3: “We’ve used the air, water and land as a garbage can and now we know that species are disappearing and we’re suddenly realizing, holy cow there is nowhere else we can go on the planet, we’ve filled it up and we’ve poisoned the very things that keep us alive. That’s why many of us are now going to Indigenous people and saying look we’ve treated you so badly and yet you still cling to that sense of where your home is.”

4: “[Indigenous people] all over the world people refer to the earth as our Mother and say that we’re created out of the four sacred elements earth, air, fire and water, that all living things are relatives – these are the perspectives, the attitudes that’s needed around the world to rediscover our place and respect for other creatures”

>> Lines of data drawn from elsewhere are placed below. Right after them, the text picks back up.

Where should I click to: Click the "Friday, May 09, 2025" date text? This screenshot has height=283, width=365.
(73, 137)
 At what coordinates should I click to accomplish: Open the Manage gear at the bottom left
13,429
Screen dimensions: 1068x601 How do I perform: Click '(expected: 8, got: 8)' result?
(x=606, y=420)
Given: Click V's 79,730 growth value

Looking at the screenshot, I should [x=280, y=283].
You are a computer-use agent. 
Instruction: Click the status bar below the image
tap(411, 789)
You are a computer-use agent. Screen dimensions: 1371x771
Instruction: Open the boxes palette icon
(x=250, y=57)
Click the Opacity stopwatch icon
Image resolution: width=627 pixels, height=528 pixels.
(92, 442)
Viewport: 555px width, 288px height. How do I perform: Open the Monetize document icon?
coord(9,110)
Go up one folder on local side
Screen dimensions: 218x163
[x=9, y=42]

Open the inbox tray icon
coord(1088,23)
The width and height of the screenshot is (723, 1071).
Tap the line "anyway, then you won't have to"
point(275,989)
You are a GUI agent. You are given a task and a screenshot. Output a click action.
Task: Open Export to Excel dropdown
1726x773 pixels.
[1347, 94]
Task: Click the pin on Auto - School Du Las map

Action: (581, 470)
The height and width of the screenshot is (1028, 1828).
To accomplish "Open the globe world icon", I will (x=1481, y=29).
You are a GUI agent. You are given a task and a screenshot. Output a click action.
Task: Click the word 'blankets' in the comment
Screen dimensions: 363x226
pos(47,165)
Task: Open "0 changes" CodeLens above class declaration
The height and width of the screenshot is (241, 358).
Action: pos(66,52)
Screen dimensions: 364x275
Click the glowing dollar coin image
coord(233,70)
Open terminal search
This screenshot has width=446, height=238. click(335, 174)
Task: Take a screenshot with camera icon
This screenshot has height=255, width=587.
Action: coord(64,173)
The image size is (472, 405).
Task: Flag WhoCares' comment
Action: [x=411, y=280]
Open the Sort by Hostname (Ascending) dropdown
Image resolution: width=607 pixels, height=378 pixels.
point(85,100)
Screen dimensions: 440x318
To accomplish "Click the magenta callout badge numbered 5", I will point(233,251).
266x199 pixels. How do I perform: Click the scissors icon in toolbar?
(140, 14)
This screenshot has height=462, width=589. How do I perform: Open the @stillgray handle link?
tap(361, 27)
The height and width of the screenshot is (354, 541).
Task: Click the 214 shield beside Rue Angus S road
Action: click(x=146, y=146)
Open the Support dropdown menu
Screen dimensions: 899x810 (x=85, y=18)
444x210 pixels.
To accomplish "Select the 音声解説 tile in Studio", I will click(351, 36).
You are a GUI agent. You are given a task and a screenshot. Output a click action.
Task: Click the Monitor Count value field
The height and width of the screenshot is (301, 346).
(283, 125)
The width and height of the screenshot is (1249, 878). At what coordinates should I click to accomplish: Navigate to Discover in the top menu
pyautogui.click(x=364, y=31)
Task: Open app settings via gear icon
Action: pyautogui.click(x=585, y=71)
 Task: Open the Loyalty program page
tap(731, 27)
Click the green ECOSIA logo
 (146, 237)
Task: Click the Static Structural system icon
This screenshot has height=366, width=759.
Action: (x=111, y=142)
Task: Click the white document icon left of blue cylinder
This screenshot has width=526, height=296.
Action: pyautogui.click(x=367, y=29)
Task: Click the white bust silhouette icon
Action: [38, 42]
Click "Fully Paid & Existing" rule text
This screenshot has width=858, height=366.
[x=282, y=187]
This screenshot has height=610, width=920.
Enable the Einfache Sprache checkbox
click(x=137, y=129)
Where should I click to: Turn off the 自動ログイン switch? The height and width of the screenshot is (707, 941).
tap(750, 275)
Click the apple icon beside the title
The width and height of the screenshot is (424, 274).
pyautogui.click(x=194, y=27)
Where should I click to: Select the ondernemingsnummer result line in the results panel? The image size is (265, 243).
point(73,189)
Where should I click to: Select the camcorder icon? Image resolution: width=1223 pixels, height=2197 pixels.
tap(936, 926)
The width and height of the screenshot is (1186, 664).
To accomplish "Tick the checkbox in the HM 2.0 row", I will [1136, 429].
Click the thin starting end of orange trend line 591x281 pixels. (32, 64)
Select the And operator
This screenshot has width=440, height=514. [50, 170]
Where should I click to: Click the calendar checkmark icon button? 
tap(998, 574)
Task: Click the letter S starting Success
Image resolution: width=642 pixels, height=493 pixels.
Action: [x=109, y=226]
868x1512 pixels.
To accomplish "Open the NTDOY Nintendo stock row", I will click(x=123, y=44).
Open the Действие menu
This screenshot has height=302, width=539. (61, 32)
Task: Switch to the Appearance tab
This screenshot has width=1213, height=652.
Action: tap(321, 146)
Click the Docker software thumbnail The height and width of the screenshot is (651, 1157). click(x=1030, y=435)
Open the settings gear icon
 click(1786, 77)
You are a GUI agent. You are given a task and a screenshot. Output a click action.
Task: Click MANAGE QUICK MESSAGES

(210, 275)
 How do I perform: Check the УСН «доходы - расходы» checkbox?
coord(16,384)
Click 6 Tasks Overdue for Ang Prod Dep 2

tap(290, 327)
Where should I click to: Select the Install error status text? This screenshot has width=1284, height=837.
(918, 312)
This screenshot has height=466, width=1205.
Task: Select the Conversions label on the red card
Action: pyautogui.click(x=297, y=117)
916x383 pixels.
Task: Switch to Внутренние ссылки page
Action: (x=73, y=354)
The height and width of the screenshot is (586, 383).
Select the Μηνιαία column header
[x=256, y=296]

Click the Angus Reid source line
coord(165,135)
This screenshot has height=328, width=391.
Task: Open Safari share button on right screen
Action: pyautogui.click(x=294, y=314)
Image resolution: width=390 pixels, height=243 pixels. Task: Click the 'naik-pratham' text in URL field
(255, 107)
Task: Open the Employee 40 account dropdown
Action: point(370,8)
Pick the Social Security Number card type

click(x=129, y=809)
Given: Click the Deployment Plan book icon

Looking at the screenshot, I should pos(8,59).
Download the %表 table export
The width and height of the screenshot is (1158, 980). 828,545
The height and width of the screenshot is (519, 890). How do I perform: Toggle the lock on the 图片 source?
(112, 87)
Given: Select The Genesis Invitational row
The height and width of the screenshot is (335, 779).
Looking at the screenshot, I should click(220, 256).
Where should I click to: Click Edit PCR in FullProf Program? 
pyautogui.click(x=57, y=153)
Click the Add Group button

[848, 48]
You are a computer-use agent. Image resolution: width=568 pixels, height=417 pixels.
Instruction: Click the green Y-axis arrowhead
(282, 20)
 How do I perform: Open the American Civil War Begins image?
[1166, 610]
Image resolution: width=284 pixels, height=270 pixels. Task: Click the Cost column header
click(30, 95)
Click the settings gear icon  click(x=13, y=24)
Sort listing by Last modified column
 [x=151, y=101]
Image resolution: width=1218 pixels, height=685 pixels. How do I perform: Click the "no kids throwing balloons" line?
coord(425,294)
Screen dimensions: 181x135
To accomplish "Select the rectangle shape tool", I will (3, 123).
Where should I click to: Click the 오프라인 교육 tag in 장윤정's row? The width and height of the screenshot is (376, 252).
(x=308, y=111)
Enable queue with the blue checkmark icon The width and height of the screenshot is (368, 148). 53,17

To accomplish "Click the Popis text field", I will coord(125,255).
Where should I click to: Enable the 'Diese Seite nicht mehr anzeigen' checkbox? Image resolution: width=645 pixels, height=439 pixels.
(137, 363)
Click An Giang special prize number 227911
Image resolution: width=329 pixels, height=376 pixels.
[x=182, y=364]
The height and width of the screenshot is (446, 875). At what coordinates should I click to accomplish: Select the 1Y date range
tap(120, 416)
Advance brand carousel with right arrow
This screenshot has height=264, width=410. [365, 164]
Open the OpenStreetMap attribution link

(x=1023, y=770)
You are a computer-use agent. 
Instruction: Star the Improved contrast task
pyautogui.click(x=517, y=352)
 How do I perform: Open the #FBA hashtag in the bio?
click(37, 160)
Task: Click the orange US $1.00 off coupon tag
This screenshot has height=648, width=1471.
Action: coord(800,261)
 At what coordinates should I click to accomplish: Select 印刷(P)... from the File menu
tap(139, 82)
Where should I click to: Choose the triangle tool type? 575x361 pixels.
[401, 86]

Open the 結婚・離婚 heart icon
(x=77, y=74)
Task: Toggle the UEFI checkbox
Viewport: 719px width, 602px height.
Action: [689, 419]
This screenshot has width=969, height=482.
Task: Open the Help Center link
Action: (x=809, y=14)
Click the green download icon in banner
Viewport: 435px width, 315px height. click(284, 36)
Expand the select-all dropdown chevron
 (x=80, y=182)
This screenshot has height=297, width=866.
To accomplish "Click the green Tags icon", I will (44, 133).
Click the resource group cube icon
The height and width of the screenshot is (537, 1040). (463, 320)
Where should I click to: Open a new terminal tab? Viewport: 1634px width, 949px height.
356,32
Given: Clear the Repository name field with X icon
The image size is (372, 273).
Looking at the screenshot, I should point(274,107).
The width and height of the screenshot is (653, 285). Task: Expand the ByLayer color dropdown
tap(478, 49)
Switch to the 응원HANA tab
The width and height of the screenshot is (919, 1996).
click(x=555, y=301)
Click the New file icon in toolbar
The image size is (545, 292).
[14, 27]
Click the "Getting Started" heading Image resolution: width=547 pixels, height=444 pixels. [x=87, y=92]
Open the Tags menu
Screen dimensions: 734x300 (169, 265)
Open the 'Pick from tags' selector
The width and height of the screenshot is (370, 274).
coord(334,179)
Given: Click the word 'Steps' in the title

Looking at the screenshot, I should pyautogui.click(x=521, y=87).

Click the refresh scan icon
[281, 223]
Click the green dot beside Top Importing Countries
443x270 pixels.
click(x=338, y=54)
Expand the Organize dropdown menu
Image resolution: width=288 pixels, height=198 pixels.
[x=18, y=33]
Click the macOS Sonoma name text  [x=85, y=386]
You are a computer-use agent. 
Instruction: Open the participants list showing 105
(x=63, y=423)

5: “Indigenous people celebrate and thank the creator for the world that they live in, that’s not the way science does it and the knowledge acquired through that way of living is absolutely essential for the survival of those people, if their knowledge didn’t work they would’ve been gone a long time ago.”

6: “Australian Aboriginal people are coming to Canada and we’re sending people to their communities and it really strengthens both communities, culturally they recognise the power of their culture and the sense that they’re not alone.”

7: “It’s urgent that we empower Indigenous people everywhere and look to their leadership into the future”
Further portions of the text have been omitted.